Aim of the task
All lines from the one containing "Click the globe" to the end of the data below are to be returned exactly, both ends included, with nothing added.

Information
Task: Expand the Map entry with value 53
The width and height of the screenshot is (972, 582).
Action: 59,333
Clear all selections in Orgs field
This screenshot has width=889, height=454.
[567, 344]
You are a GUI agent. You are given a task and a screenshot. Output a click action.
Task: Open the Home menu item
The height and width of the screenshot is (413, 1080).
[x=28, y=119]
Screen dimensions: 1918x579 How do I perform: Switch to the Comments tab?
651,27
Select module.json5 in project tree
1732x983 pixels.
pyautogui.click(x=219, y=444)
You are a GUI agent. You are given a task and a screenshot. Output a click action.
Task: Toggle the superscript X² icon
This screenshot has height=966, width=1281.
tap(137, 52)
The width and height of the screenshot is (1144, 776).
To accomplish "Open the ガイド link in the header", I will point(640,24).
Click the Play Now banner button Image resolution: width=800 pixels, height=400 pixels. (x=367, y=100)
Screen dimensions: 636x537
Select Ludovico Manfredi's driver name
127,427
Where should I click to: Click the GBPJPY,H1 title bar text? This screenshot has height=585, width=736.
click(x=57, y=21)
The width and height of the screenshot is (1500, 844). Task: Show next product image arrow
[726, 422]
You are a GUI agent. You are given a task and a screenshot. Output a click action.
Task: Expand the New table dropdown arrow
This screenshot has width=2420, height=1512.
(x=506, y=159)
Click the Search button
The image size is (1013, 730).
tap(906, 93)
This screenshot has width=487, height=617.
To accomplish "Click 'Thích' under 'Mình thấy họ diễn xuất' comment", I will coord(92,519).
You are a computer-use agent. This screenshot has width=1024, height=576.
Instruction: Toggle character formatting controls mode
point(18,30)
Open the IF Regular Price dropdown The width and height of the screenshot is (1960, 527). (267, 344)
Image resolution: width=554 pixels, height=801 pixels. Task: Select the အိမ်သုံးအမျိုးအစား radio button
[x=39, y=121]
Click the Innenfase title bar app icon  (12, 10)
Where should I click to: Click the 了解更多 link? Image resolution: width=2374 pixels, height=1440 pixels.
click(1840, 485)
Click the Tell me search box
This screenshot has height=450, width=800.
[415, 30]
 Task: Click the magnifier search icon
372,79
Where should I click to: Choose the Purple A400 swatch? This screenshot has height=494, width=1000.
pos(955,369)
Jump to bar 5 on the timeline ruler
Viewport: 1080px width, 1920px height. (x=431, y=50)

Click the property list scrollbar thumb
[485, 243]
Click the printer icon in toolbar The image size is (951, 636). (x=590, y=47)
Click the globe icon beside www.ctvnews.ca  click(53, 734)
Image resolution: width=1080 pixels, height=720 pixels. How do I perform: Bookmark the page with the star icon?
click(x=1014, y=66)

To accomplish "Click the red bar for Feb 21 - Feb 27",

Result of this exercise
Click the globe icon beside www.ctvnews.ca  click(53, 734)
Image resolution: width=1080 pixels, height=720 pixels. How do I perform: Bookmark the page with the star icon?
click(x=1014, y=66)

To accomplish "Click the red bar for Feb 21 - Feb 27",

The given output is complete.